Kevin Carter
fu un reporter Sudafricano che documentò per il Johannesburg Star
diverse circostanze in cui le condizioni di vita in Africa erano terrificanti,
immortalando pratiche come il Necklacing ma anche esecuzioni sommarie tipiche
di quegli anni di guerra.
Durante la sua breve vita scattò un’immagine che avrebbe
cambiato, probabilmente per sempre, la percezione dell’occidente nei
confronti delle condizioni di vita in Africa.
Era il 1993 e Kevin si trovava in un recente campo ONU
in Sudan vicino al villaggio di Ayod, una regione dilaniata dalla guerra
civile e dalle carestie che uccidevano gli abitanti locali.
Carter fotografò allora un bambino in evidenti condizioni di
malnutrizione che era osservato da un avvoltoio. La foto è di così grande
potenza visiva che è difficile, a parole, descrivere anche solo una delle
emozioni che riesce a scatenare. Carter scattò la fotografia ma non diede una
spiegazione circostanziata su quello che accadde prima e quel che successe dopo
il momento dello scatto.
Kevin fu accusato praticamente da tutto il mondo di
omissione di soccorso nei confronti di quel bambino, che fu creduto, sino all’inchiesta
condotta da “El Mundo” nel 2011, una bambina.

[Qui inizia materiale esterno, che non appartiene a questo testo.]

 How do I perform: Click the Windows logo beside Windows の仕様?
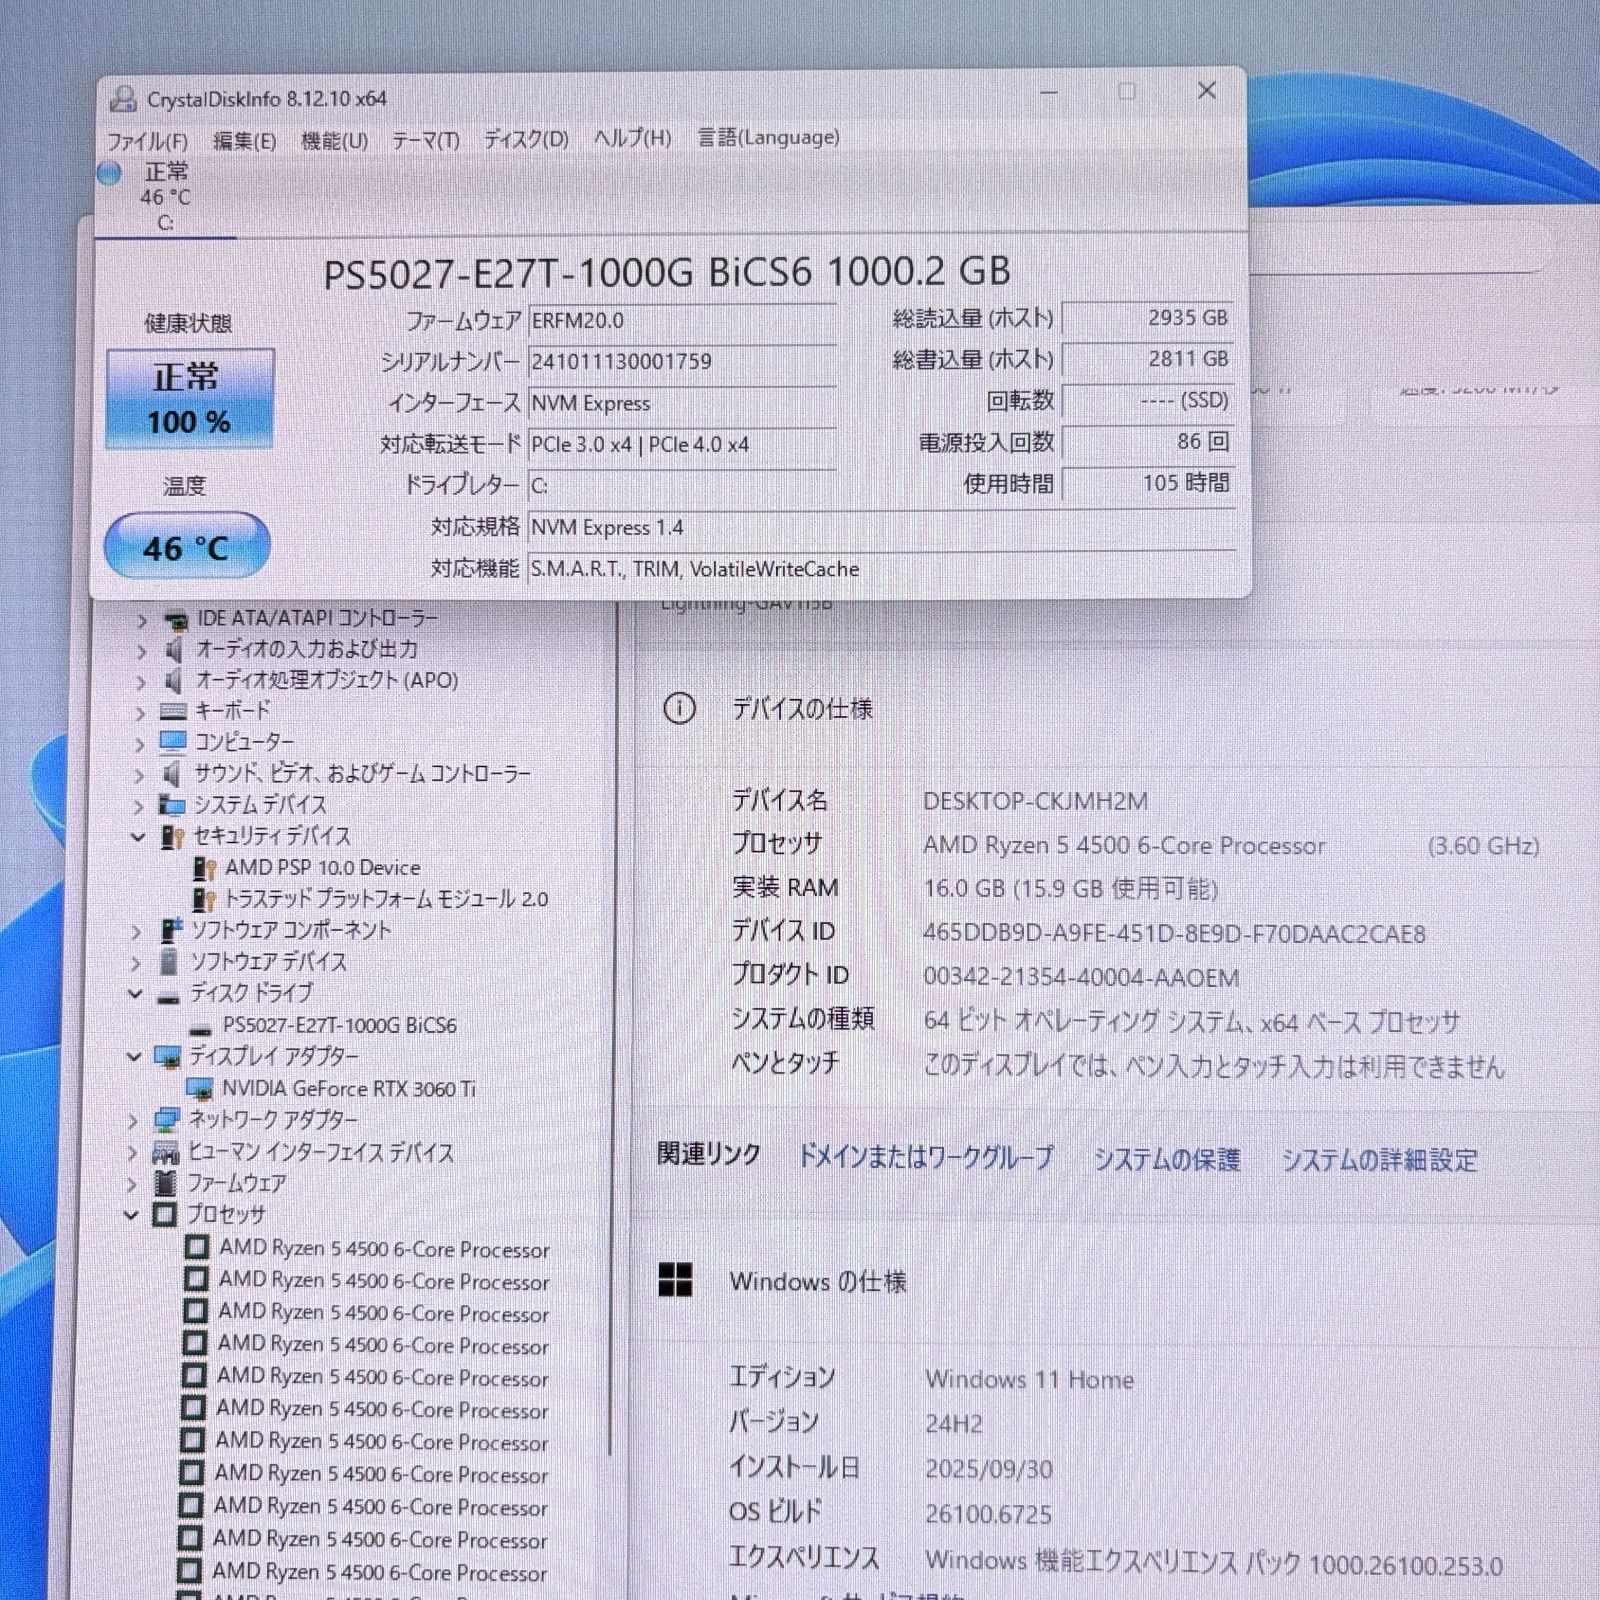tap(675, 1280)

Dopo che l’immagine fu pubblicata sul New York Times nel
Marzo del 1993, la vita di Carter divenne un’inferno, e a poco servì il premio Pulitzer
del 1994: Carter si suicidò il 27 luglio del 1994. Aveva 33 anni.

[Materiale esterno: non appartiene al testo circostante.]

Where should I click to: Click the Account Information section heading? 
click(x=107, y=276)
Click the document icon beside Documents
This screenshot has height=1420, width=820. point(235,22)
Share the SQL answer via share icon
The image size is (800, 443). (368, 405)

Le ultime parole che scrisse furono:
“Sono depresso…senza telefono…soldi per l’affitto…soldi
per il mantenimento dei figli…soldi per i debiti…soldi !!!…Sono ossessionato
dai ricordi vividi di omicidi e cadaveri, della rabbia e del dolore…di bambini
che muoiono di fame o feriti, di pazzi dal grilletto facile, spesso membri
della polizia, di carnefici assassini…vado ad unirmi a Ken (il suo amico e
collega Ken Oosterbroek, morto durante un reportage qualche mese prima) se sono
così fortunato”.
Il suicidio di Carter fu certamente causato da una
commistione di ragioni e non, come spesso indicato da numerosi media occidentali,
una singola conseguenza dei sensi di colpa. Il fotografo abusava di droghe,
aveva una bambina che riusciva a vedere pochissimo e si trovava costantemente
immerso in scenari di guerra e devastazione, tipici delle regioni Africane di
quel periodo. La pressione mediatica che gli venne fatta contribuì certamente
all’estremo gesto, ma non ne fu l’unica causa.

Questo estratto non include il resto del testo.